= Kısa Soru A =
Anlayış Kanatları yazısında, Halil Cibran'ın hangi başlıklı şiirinden mesajlar aktarılıyor?
= Kısa Soru B =
Anlayış Kanatları yazısını kaldığı yerden alıp sürdürün.

··· Seçilen Metin

Yaşam Büfesinde “Anlayış Kanatları”

“…Evren insanoğlunun anaokuludur. Varolan herşeyin verdiği özel bir ders vardır. Dağlar, sağlamlığı ve azameti öğretir; okyanuslar, büyüklüğü ve değişimi. Ormanlar, göller, nehirler, bulutlar, rüzgar, çiçekler, buzullar ve kristal kar taneleri, canlı ve cansız her varlık, insan ruhu üzerinde bir etki bırakır. Arılar ve karıncalar bile endüstri ve ekonomi dersleri verir…”

Merhaba

Orison S.Marden’in yukarıdaki sözleriyle iki hafta önceki bugüne gitmek istiyorum. Bahar Bayramını ve ertesi günü olan bugünü Mersin-Sultaşa’da kutlamaya gönülden hazır ve istekli 27+1 lik grubun gözlerindeki güzelliği yazımın ekindeki sevgili Özlem’in fotoğraflarıyla paylaşmak istiyorum. Bu paylaşım kapsamında Çeşme-Çatımdan sizlere Halil Cibran‘ın “Öğretici Üzerine” başlıklı şiirinden de mesajlar aktarmak istiyorum. “Yaşam Büfesinde El Yordamı” isimli önceki yazımda, akıl, yürek ve duygularımızın eylem temsilcisi olarak ellerimizin eriştiğinin ötesine geçebilme cesaretini güçlendirmek için Mersin’de SSTC İlk Adım Öğrenme Yolculuğuna çıkmıştık.

Bakın Halil Cibran ne güzel söylemiş:

Öğretici gerçekten akıllıysa,

Sizleri kendi aklının evine sokmaya değil,

Fakat kendi aklınızın eşiğine doğru yürütmeye çalışır.

Gökbilimci, sizlere uzaydan edindiği bilgiler hakkında konuşabilir,

Ama sizlere anlayışı veremez.

Müzisyen, evrenin her yanındaki ahengi sizlere duyurabilir

Ama o ahengi tutabilecek kulağı ve onu yansıtacak sesi veremez.

Ve, rakamların bilimiyle uğraşan kimse,

Sizlere ölçü ve tartının yapısallığından söz edebilir,

Ama sizleri onların alemine sokamaz.

Çünkü bir insan duyuş ve anlayış kanatları

Bir başkasına ödünç veremez.

······
··· Sağlanan Veriler

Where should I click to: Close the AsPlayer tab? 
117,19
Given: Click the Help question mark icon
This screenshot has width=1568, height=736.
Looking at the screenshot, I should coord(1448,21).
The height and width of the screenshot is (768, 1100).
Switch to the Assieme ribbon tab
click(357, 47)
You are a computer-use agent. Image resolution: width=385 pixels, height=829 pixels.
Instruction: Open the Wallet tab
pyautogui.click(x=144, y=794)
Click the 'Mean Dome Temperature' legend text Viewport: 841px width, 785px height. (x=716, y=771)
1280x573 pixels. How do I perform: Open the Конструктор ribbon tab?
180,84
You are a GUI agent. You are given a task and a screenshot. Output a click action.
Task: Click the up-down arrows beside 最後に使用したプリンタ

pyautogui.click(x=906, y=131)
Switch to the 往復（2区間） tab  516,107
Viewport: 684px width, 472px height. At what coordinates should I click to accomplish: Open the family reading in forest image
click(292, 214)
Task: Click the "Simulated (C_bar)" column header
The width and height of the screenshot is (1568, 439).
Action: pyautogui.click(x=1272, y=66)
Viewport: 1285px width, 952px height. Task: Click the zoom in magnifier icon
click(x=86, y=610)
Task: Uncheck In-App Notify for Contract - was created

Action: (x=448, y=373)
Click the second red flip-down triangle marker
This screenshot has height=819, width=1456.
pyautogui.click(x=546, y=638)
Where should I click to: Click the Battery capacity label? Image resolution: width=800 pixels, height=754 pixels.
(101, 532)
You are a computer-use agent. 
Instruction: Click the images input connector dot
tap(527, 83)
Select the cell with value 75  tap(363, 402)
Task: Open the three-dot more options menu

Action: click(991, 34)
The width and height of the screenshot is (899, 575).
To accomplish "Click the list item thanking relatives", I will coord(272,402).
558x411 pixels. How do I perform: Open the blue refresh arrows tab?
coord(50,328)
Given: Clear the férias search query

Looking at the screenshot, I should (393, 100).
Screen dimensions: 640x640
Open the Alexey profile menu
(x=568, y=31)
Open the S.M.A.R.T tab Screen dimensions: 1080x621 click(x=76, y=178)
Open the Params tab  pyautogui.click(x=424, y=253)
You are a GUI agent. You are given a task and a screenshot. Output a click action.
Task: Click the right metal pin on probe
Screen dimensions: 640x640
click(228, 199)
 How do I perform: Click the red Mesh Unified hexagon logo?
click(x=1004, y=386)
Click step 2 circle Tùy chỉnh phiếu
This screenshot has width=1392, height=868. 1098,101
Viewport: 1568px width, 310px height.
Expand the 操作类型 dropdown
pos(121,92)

······

= Beklenen Cevap A =
"Öğretici Üzerine" başlıklı şiirinden.

= Beklenen Cevap B =
Sevgili ALP’in inancı olmasaydı; bu inançla BED& SIM i ikna etme ısrarını eyleme geçirmeseydi biz Mersin’de zor toplanırdık. İnancı o kadar yüksekti ki Ankara’da öğrenimini meslektaşımız olma yolunda sürdüren oğlu Süleyman’ı bile bu öğrenme yolculuğu için Mersin’e çağırmıştı. Helal olsun. Yandaki fotoğrafta iki kardeşi, Süleymen’la Özlem’i görüyorsunuz Mersin Sultaşa’nın öğle yemeğinde. Gözlerdeki umut ve mutluluk her şeyi anlatmaya yetiyor. Onlarla beraber olabilmek çok güzeldi.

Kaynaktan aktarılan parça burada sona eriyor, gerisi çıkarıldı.